TL;DR: check out this stackblitz
Understanding the concept of Observables is fairly straightforward. Using them to get something real done, when you are first learning, is difficult.
The learning curve is well documented, and even great attempts to flatten the curve have been made.
Even with all the resources out there, and what I thought was a pretty good conceptual understanding of how Observables worked, I had trouble connecting the pieces to implement something real world and simple: load data remotely, populate a <select>
with the data.
Subscribing to an Observable is easy. Making an observable with trivial, self contained data is also easy: const myObservable = of(1, 2, 3)
But in the problem I was trying to solve, my data was being loaded someplace else, and asynchronously. I wanted to be in control over WHAT and WHEN data was put on the observable stream and MULTIPLE consumers.
Subject to the rescue
A Subject is like an Observable, but can multicast to many Observers. Subjects are like EventEmitters: they maintain a registry of many listeners.
Read this a few times and it conceptually, makes sense right? After reading the Subject docs I knew that this would solve my “I want to be in control of when and where” problem. However, I still wasn’t super clear how I could solve my problem cleanly. I’m a big async
and await
guy. I knew I could solve my problem in 10 lines or less using them. Subject
s at this point, looked to be much much longer.
Don’t give up, the payoff is worth it
After lots of tinkering and reading I was getting frustrated. I could get it to work, but I didn’t like how much code was needed nor how much complexity it was adding over just using async/await
to solve my problem. Being able to have multiple subscribers of my data was the carrot that kept me going. I knew there HAD to be a clean way to pull it off. There was..
The demo
https://stackblitz.com/edit/angular-swt3tz
You only need to open two files: app.component.ts
and app.component.html
. The inline comments should make it pretty self explanatory, however I’ll touch on a few things.
this.multicastBreweries$.next(b);
inside getOptions()
is the way I control WHAT and WHEN the data I pulled remote&async is put on the stream. Anyone subscribed to this data source, gets called and can do whatever they want with the data.
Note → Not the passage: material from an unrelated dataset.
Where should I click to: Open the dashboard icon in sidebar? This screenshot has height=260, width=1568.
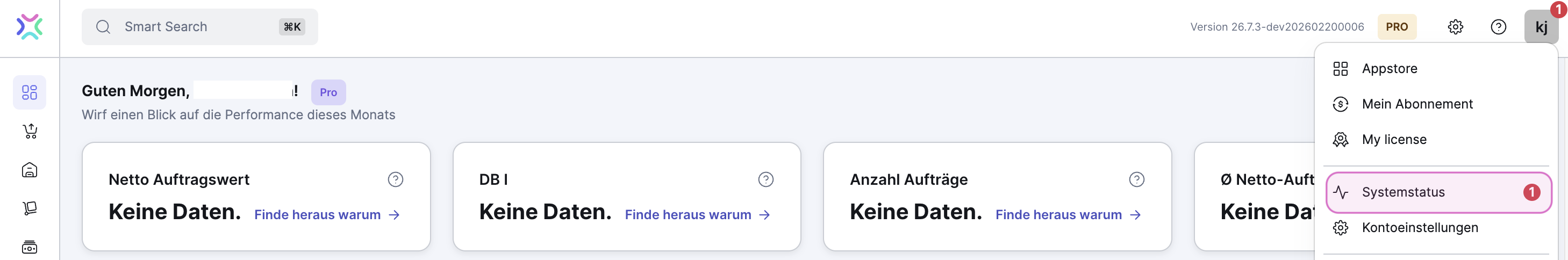pyautogui.click(x=29, y=92)
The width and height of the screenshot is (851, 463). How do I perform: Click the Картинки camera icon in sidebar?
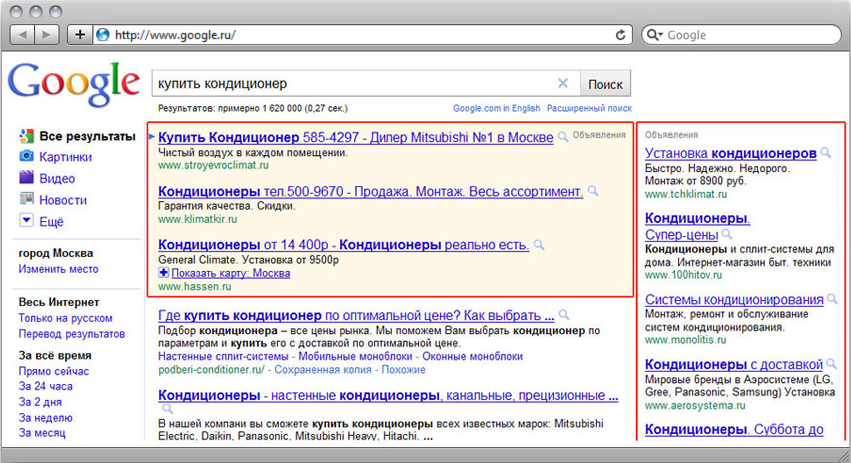[x=27, y=157]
this.brewOptions$ = this.mapBreweriesToOptions(this.multicastBreweries$);
in ngOnInit()
. This subscribes to the data (via .pipe()
) , and transforms it (via rxjs.operators.map) from Brewery data to a data format the <select>
needs. The trickiest part is converting the type using the RxJS map operator. 99% of the examples you will see online use map with no template/generic specification. Said anther way, the examples out there don’t need to convert the data from one type to another. The map<Brewery[], SelectOption[]>
shows you how. It is pretty easy, and makes sense once you see an example.
Thats it
My blabbering above may have confused you more, but hopefully the working example makes it clear in your mind.